§ **Task to carry out**: Return the entire passage below about the sea snail Compsodrillia haliostrephis, reproduced word for word with nothing changed.

── Document section

Species of gastropod

Compsodrillia haliostrephis, common name the spindle drillia, is a species of sea snail, a marine gastropod mollusc in the family Pseudomelatomidae, the turrids and allies.

==Description==
The length of the shell varies between 10 mm and 25 mm.

(Original description) The pure white shell of the holotype contains 8 whorls with a glossy rounded vitreous protoconch of two whorls. The spiral sculpture resembles much as in Compsodrillia eucosmia, a line marginating the suture. There are two or three strong primaries on the upper whorls, five or six on the body whorl, and eight or ten smaller ones on the siphonal canal. The principal primaries are strongly marked and slightly swollen on the summits of the ribs. The secondary spirals, very faint or absent behind the periphery but present in the interspaces in front of it, are finer than in the C. eucosmia, and more numerous. The fasciole is wide, nearly smooth, undulated, and little excavated. The aperture is narrow and long. The notch of the aperture is shallow, the interior not lirate. The inner lip simple shows a thin callus. The siphonal canal is wide, straight and rather long;.The penultimate whorl, contains 7 ribs, narrower and less prominent, as is the varix, than in C. eucosmia

==Distribution==
C. haliostrephis can be found in the Gulf of Mexico, ranging from the coast of Louisiana south to Brazil.

────
── Data segment

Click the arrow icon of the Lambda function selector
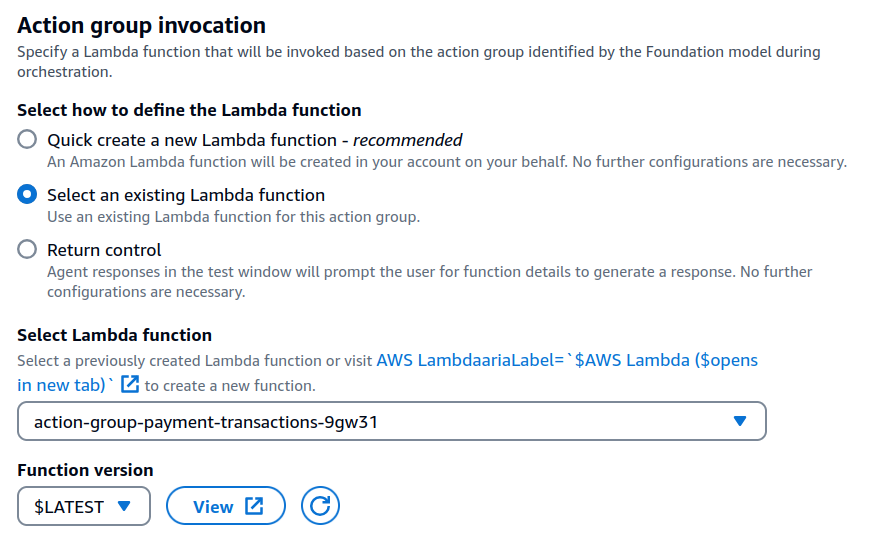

────

§ **Your solution**:
Species of gastropod

Compsodrillia haliostrephis, common name the spindle drillia, is a species of sea snail, a marine gastropod mollusc in the family Pseudomelatomidae, the turrids and allies.

==Description==
The length of the shell varies between 10 mm and 25 mm.

(Original description) The pure white shell of the holotype contains 8 whorls with a glossy rounded vitreous protoconch of two whorls. The spiral sculpture resembles much as in Compsodrillia eucosmia, a line marginating the suture. There are two or three strong primaries on the upper whorls, five or six on the body whorl, and eight or ten smaller ones on the siphonal canal. The principal primaries are strongly marked and slightly swollen on the summits of the ribs. The secondary spirals, very faint or absent behind the periphery but present in the interspaces in front of it, are finer than in the C. eucosmia, and more numerous. The fasciole is wide, nearly smooth, undulated, and little excavated. The aperture is narrow and long. The notch of the aperture is shallow, the interior not lirate. The inner lip simple shows a thin callus. The siphonal canal is wide, straight and rather long;.The penultimate whorl, contains 7 ribs, narrower and less prominent, as is the varix, than in C. eucosmia

==Distribution==
C. haliostrephis can be found in the Gulf of Mexico, ranging from the coast of Louisiana south to Brazil.